Member of the Nebraska Legislature from the 19th district
- In office January 1, 1957 – January 3, 1961
- Preceded by: Thomas H. Adams
- Succeeded by: Marvin Stromer

Personal details
- Born: February 25, 1924 Lincoln, Nebraska
- Died: March 31, 2014 (aged 90) Lincoln, Nebraska
- Party: Republican
- Spouse: Aileen Znamenacek ​(m. 1951)​
- Children: 3
- Education: Cornell College University of Colorado Saint Mary's College of California University of Nebraska (B.S.)
- Occupation: Real estate broker

Military service
- Allegiance: United States
- Branch/service: United States Navy Nebraska National Guard
- Years of service: 1942–1946 (Navy) 1951–1955 (National Guard)

= Stanley Portsche =

American politician (1924–2014)

Stanley Lee Portsche (February 25, 1924 – March 31, 2014) was a Republican politician from Nebraska who served as a member of the Nebraska Legislature from the 19th district from 1957 to 1961.

==Early life==
Portsche was born in Lincoln, Nebraska, in 1924. He attended Lincoln Public Schools and served in the United States Navy during World War II as a Naval Air Force Cadet. Portsche attended Cornell College, University of Colorado, and Saint Mary's College of California, and graduated from the University of Nebraska with his bachelor's degree in business administration in 1950. He served in the Nebraska National Guard from 1951 to 1955, and worked as a real estate broker.

==Nebraska Legislature==
In 1956, Portsche ran for the [[Nebraska Legislature from the 19th district, challenging incumbent State Senator Thomas H. Adams for re-election. In the nonpartisan primary, Portsche placed first, receiving 35 percent of the vote to Adams's 32 percent and factory manager Clarence Keller's 29 percent. On September 24, 1956, Adams dropped out of the race, citing his ill health, and was automatically replaced on the ballot by Keller. Portsche defeated Keller with 57 percent of the vote.

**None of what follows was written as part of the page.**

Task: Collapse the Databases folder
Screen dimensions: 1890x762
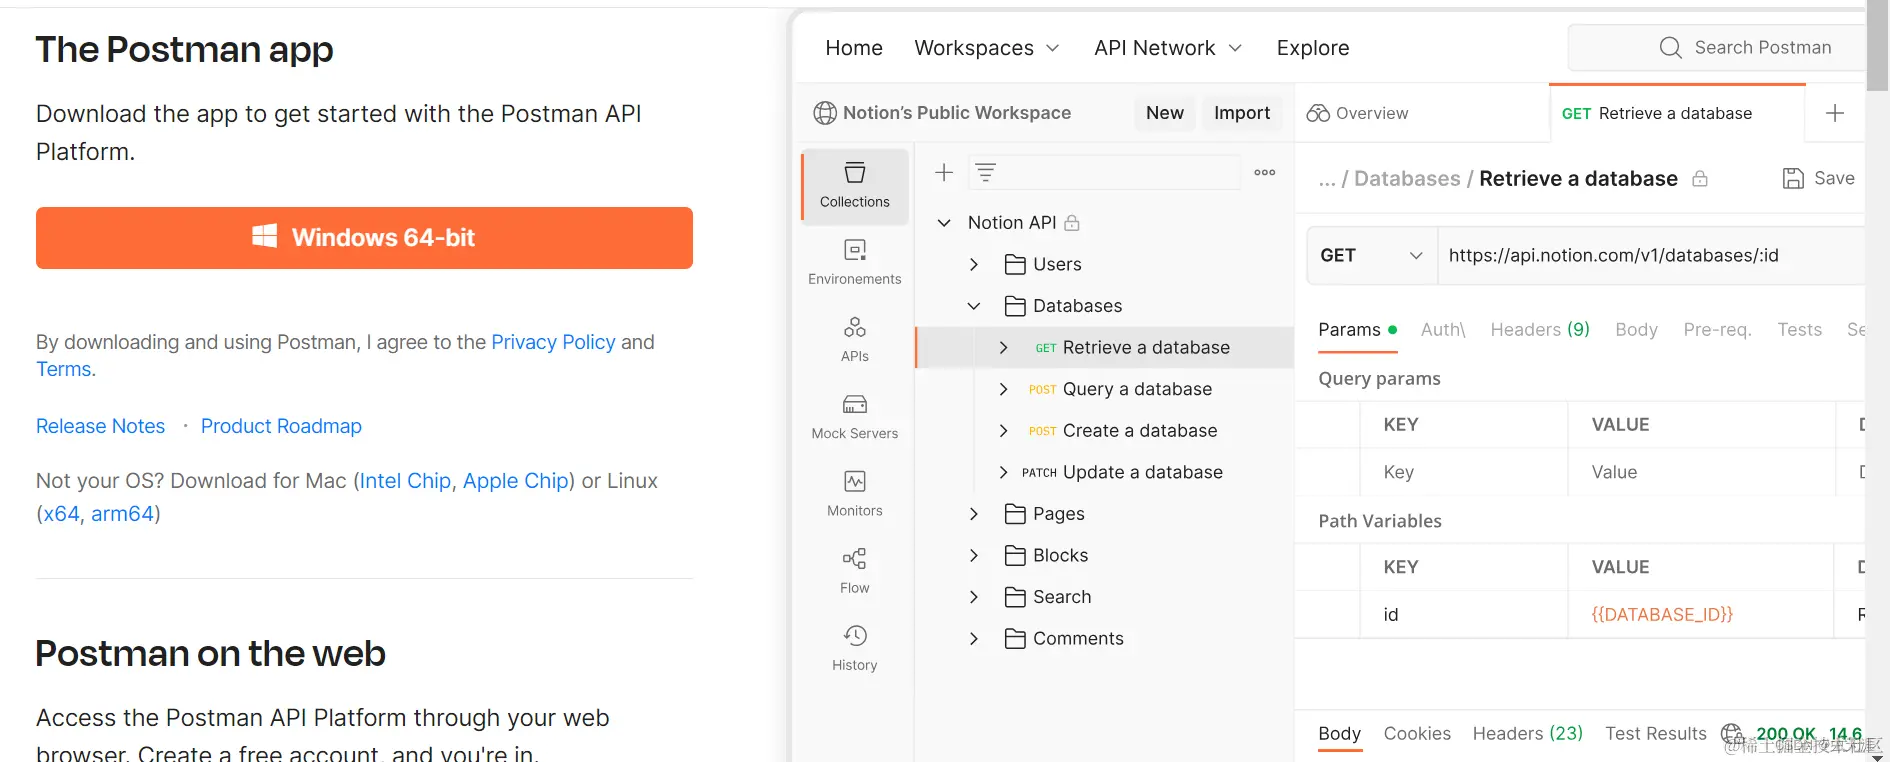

Portsche ran for re-election in 1958, and was challenged by Keller and attorney Leo Bartunek. In the primary election, Portsche placed first with 39 percent of the vote, and advanced to the general election with Bartunek, who received 32 percent. In the general election, Portsche defeated Bartunek with 58 percent of the vote.

He declined to run for re-election in 1960, citing "financial and personal reasons, business and other commitments."

==Post-legislative career==
After leaving the legislature, he continued working as a real estate broker, and was named Nebraska Realtor of the Year in 1974 by the Nebraska Realtors Association.

In 1986, Portsche announced that he would run for Lancaster County Register of Deeds, challenging incumbent Democrat Dan Nolte. Nolte defeated Portsche, winning re-election with 59 percent of the vote.

==Death==
Portsche died on March 31, 2014.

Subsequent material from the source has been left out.